The Protocol: A Prescription to Die (4 page)

Chapter 3

Eat was back on the freeway, headed towards the city. He had travelled extensively, and had seen several skylines. Even though it was home, Minneapolis was definitely one of his favorites.

The chasm between winter and spring was not the most beautiful time in the upper Midwest. The beginning of March was the worst: it seemed the weather developed temporary insanity, and right now Minnesota was in the middle of a kickass personality conflict. The landscape was brown, wet, and muddy. Mounds of stubborn snirt, the combination of snow and dirt, littered the ditches and parking lots, and provided more mud to be picked up by cars and flung onto the windshields of those following too close. Courageous souls on motor cycles tended to look more like raccoons at the end of their ride than human beings. Eat’s budget for windshield washer fluid and car washes, climbed exponentially during this time of the year. However dirty it could be though, Eat preferred this time of the year. Everything was on the verge of being reborn. There were no mosquitoes to wrestle with, and that fact alone was reason to enjoy the seasonal changes here. His lungs didn’t freeze solid with every attempt at inhalation during this time of year, either.

It was the time of year when the trees were slowly anticipating the beginning of spring. They, too, were caught in the middle of the seasonal war of personalities, and didn’t know whether to begin budding or wait another few weeks. If he tried to focus on a single tree, it still looked brown and lifeless. When he passed a group of trees, or looked towards the horizon, he could make out the initial whispers of green that heralded the news that spring was winning not only the battle, but also the war. A chirp from his car’s stereo, told him that he had a call.

“Hello Beautiful,” he said after he pressed the small telephone button on his steering wheel. There were only a few people who had this number, so he knew it was safe to use his very familiar greeting. The added insurance of the caller ID told him who it was.

Andy.

“Hey Handsome,” she replied. “I was wondering. Would my man like to come by the office, pick me up, and have some lunch with his lady?”

“I just had a Hot Pocket, a handful of Cookie Crisp, and a warm Diet Pepsi,” said Eat.

“You have got to be kidding,” she laughed and snorted.

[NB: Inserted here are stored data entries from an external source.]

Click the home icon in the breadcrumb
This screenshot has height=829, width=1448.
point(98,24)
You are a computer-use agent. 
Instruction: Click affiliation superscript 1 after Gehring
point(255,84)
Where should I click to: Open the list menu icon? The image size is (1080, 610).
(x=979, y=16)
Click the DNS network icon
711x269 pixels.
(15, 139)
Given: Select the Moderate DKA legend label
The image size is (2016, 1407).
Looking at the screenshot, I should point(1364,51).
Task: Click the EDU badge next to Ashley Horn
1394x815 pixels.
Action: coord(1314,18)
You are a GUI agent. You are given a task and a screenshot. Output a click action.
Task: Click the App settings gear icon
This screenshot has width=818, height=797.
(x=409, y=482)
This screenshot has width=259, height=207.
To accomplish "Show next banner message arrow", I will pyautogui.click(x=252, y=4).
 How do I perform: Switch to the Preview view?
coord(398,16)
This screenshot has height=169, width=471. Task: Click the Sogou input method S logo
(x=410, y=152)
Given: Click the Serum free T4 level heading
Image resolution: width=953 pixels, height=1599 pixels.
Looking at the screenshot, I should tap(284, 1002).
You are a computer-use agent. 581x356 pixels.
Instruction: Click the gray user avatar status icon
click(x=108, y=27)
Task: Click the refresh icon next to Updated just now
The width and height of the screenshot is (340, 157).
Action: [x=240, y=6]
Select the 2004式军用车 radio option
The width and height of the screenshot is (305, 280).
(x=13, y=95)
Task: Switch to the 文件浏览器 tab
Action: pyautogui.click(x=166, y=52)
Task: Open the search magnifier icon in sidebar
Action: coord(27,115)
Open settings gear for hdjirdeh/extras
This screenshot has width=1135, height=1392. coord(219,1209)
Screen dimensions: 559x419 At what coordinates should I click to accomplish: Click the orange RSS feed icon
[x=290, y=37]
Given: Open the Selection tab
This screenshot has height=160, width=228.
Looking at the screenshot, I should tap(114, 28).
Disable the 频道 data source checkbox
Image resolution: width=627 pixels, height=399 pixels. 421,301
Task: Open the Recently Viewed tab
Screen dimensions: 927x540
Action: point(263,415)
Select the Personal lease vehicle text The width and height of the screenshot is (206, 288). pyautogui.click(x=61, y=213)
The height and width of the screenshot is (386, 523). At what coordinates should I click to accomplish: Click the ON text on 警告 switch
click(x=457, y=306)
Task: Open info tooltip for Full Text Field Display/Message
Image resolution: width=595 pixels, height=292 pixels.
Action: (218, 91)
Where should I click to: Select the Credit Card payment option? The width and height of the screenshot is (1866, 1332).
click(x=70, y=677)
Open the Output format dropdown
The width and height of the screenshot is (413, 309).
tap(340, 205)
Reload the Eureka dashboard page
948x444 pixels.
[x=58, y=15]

Eat thoroughly enjoyed yanking her chain.

“Yup. About fifteen minutes ago. But I could go for some real food. Sounds good. Promise there won’t be any dead bodies lying around?”

Andy was a forensic scientist for the City of Minneapolis and it seemed like every time Eat went to her office, Andy was digging, poking, probing, and prodding into something or someone who had devolved into a mass of gelatinous goop. He never thought there would be much need for those services in Minnesota, but apparently more unexplained death occurred than was reported in the news.

“Scouts honor. No dead bodies. At least nothing with a face.”

“Good. Then we can . . . “

Eat heard a rustling in the background and could tell Andy was no longer facing the phone. She’d been distracted.

“Oh. Ok. Just put it over there.”

There was a slight pause, and then he heard her voice again.

“Let me find a pen. Hey Eat. Hang on. I just received a transfer from the morgue.”

He could hear Andy rifling through the desk drawer. Eat knew she was likely in search of a pen. Since he knew what the office and desk looked like, and knew he was on the speakerphone, Eat interrupted.

“There’s one to the right of your monitor on your desk. A red one I think.”

Eat was just there yesterday, and remembered seeing it. He was sure it hadn’t been touched, and was positive that Andy hadn’t found the time to organize the desk since. Saying the desk and office had clutter, was like saying the Sahara Desert was covered in sand. The amount of work Andy had backed up was mind-boggling.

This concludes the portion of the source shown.